• Task directions: In the reply below about using AI to predict job performance, what example is given of a proxy that may encode bias?

• Supplied passage:
Charlie replied: Hello! Thanks so much for pointing this out - replies are now (hopefully) fixed :)
I think it probably can be ethically justifiable to use AI to predict job performance if we use a definition of 'ethical' which means compliance with regulatory ethical frameworks, but only under very specific, carefully controlled circumstances. I also think the ethics of doing something like this vary based on who is using it as well: I will explain.
Speaking hypothetically, if this was going to be used by an *employer* I think the application would need to meet all of these criteria. I'm not an expert, but off the rip I think:
- No protected characteristics are used (e.g., race, gender, age, religion, disability).
- The model is transparent, explainable, and auditable (hard to decide thresholds).
- The predictions are used in conjunction with human judgment (how to achieve?).
- The AI is trained on relevant, validated indicators of performance (what could these be?).
- No proxies that may encode bias (e.g., zip code for socioeconomic status).
- There are fairness algorithms in place to mitigate disparate impact (look at classification resources on this site).
I think when you applied all of these things, you would have something that is fair by the book, but who knows if it could predict performance very well. And how would you even quantify performance? Categories, some kind of numerical value etc? So, maybe doable in compliance with regulation, but the practical value is debatable and the extent of how ethical this is in a more pure sense is still highly debatable. I think this makes it a much more interesting project to work on and discuss!

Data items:
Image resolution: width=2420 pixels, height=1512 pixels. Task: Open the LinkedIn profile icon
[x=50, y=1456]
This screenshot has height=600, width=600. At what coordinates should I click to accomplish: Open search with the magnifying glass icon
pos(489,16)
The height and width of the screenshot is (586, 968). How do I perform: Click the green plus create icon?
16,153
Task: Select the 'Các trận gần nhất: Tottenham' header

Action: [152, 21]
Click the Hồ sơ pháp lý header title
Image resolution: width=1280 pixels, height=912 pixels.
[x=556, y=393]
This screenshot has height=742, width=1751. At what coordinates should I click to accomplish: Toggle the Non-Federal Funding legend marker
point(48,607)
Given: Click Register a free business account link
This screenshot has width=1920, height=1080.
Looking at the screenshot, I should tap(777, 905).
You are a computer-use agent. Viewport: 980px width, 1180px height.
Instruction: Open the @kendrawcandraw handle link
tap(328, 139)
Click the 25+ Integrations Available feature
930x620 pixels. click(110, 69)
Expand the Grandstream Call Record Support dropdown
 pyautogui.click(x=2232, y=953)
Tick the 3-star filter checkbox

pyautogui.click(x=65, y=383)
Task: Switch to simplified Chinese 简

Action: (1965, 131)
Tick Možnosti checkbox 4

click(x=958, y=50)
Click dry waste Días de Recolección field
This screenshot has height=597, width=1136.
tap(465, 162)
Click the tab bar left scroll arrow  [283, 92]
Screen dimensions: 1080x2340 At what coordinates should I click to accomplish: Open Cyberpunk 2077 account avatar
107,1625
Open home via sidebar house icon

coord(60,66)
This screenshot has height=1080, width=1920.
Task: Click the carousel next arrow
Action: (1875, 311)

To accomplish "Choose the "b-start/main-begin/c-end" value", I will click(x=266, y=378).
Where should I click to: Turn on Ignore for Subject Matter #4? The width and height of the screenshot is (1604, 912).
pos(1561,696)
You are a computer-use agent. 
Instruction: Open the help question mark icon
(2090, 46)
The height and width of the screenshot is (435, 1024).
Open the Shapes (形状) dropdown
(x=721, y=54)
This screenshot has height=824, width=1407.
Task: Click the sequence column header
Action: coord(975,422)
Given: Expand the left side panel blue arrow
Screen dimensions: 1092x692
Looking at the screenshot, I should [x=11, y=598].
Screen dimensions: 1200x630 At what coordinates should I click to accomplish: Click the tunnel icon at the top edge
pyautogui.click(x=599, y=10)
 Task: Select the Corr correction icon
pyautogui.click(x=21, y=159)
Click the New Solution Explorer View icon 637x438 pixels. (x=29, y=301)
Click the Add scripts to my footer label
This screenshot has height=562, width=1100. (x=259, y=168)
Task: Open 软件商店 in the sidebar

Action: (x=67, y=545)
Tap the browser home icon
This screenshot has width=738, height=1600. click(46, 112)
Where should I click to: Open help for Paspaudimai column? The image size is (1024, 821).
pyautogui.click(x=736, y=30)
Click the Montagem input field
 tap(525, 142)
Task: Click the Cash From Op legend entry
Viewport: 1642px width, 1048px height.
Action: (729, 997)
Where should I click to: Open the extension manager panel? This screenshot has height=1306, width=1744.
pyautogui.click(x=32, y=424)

• Solution to the problem: Zip code, as a proxy for socioeconomic status.